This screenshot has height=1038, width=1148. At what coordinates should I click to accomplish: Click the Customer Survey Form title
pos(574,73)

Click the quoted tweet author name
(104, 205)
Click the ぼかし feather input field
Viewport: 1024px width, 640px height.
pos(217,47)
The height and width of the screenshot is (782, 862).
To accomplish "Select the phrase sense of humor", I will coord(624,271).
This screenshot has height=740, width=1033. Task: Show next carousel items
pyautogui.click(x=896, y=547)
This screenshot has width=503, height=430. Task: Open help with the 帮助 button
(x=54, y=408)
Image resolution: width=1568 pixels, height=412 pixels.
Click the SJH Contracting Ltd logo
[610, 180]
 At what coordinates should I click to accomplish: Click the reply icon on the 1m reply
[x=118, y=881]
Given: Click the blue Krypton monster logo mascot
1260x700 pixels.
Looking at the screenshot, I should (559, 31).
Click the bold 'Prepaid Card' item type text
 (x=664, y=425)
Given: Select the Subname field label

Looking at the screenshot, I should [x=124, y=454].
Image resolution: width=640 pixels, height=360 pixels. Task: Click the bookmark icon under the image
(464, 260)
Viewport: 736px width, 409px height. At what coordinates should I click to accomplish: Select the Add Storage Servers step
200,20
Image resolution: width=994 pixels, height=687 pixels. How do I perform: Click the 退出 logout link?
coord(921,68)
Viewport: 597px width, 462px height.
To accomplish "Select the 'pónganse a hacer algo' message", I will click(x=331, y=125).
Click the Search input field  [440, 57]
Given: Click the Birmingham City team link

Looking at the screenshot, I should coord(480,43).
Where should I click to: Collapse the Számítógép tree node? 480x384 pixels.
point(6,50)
# # # # # # #
Every line in the material must be repeated verbatim.

This screenshot has height=1038, width=1148. At what coordinates should I click to accomplish: Click the Customer Survey Form title
pos(574,73)

Click the quoted tweet author name
(104, 205)
Click the ぼかし feather input field
Viewport: 1024px width, 640px height.
pos(217,47)
The height and width of the screenshot is (782, 862).
To accomplish "Select the phrase sense of humor", I will coord(624,271).
This screenshot has height=740, width=1033. Task: Show next carousel items
pyautogui.click(x=896, y=547)
This screenshot has width=503, height=430. Task: Open help with the 帮助 button
(x=54, y=408)
Image resolution: width=1568 pixels, height=412 pixels.
Click the SJH Contracting Ltd logo
[610, 180]
 At what coordinates should I click to accomplish: Click the reply icon on the 1m reply
[x=118, y=881]
Given: Click the blue Krypton monster logo mascot
1260x700 pixels.
Looking at the screenshot, I should (559, 31).
Click the bold 'Prepaid Card' item type text
 (x=664, y=425)
Given: Select the Subname field label

Looking at the screenshot, I should [x=124, y=454].
Image resolution: width=640 pixels, height=360 pixels. Task: Click the bookmark icon under the image
(464, 260)
Viewport: 736px width, 409px height. At what coordinates should I click to accomplish: Select the Add Storage Servers step
200,20
Image resolution: width=994 pixels, height=687 pixels. How do I perform: Click the 退出 logout link?
coord(921,68)
Viewport: 597px width, 462px height.
To accomplish "Select the 'pónganse a hacer algo' message", I will click(x=331, y=125).
Click the Search input field  [440, 57]
Given: Click the Birmingham City team link

Looking at the screenshot, I should coord(480,43).
Where should I click to: Collapse the Számítógép tree node? 480x384 pixels.
point(6,50)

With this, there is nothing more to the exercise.